Having had to divest himself of the Flamingo and the newly built International over a run-in with the Securities and Exchange Commission (it refused to allow a sale of International stock because of Kerkorian's failure to disclose information about the Flamingo's previous shady owners), Kerkorian was planning his return to Vegas in a big way. The MGM Grand, named after the studio's star-studded 1932 melodrama Grand Hotel, would be the proto-megaresort, an opulent $107 million, 26-story hotel, with 2,084 rooms (making it the world's largest hotel), a 1,200-seat showroom, shopping arcade, plush movie theater and jai alai fronton. Star power was on hand for the April 1972 groundbreaking, where Raquel Welch and Cary Grant pushed down a plunger to set off a ceremonial dynamite charge. Opening on December 5, 1973, with Dean Martin in its showroom (reportedly a tit-for-tat in allowing him to star in MGM's weak thriller Mister Ricco), the MGM Grand set the trend for the big hotel-casino designs to come, with every amenity located in one, central complex beneath two huge towers.

But the MGM Grand had only a passing relationship to the studio that lent its name. Originally, the various public rooms of the hotel were to reflect the style of a famed MGM film, like Show Boat. The disco would be modeled after the futuristic set of Stanley Kubrick's 2001: A Space Odyssey. But Kerkorian's man in Vegas, Fred Benninger, balked. "People who come to Vegas want gold and burgundy," he claimed. "They want it to look like a whorehouse, not a movie set." The kind of "theming" that would become routine in Vegas two decades later, where every resort was designed to resemble a movie set (one with banks of slots, of course) was a little too far ahead of its time.
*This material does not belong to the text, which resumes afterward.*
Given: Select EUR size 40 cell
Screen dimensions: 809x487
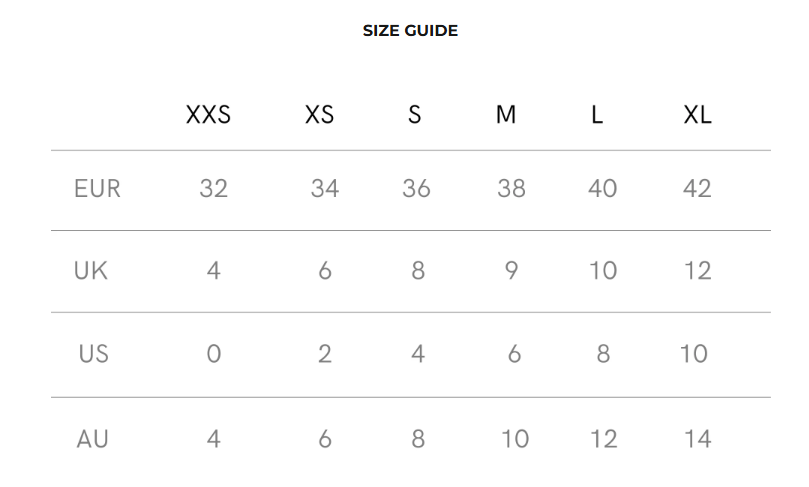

Beyond the classic films screened in its theater, where couples lounged in sofas and enjoyed cocktail service while watching Clark Gable stagger through the earthquake-ruined San Francisco or the Marx Brother wreak havoc in A Night at the Opera, and a nod here and there to the sound stages of days past, the MGM Grand was indeed a simply bigger and flashier "carpet joint." It quickly became clear that the still-struggling studio served it, and Kerkorian's other hotel ventures, rather than the other way around. Kerkorian had little interest in making movies, and within two years of the MGM Grand's opening, it was the most profitable part of the studio's operations.

It would have been a nice irony if the hotel, which Stephen King once described as "one of the world's more vulgar pleasuredomes" (and went so far as to locate it as the headquarters of the villains in his apocalyptic novel The Stand), had somehow saved the magic factory from which it sprang. But the studio limped on through the 1980s only to close, its assets and film libraries sold off (though Kerkorian bought them back in 1996).

Through various ups and downs, including the worst fire in Las Vegas history in 1980 and the sale of the resort to Bally's in 1986, Kerkorian tenaciously clung to the MGM brand. Eventually, in 1993, he went on to re-create the MGM Grand in a bigger and certainly more vulgar incarnation, once again creating the largest hotel in the world, with 5,000 rooms and acres of casino space. But despite the new hotel's sickly green glow, meant to suggest the Emerald City from The Wizard of Oz, the MGM Grand is still more testament to the drive of Kirk Kerkorian than to the movie studio that once reigned supreme on the world's screens.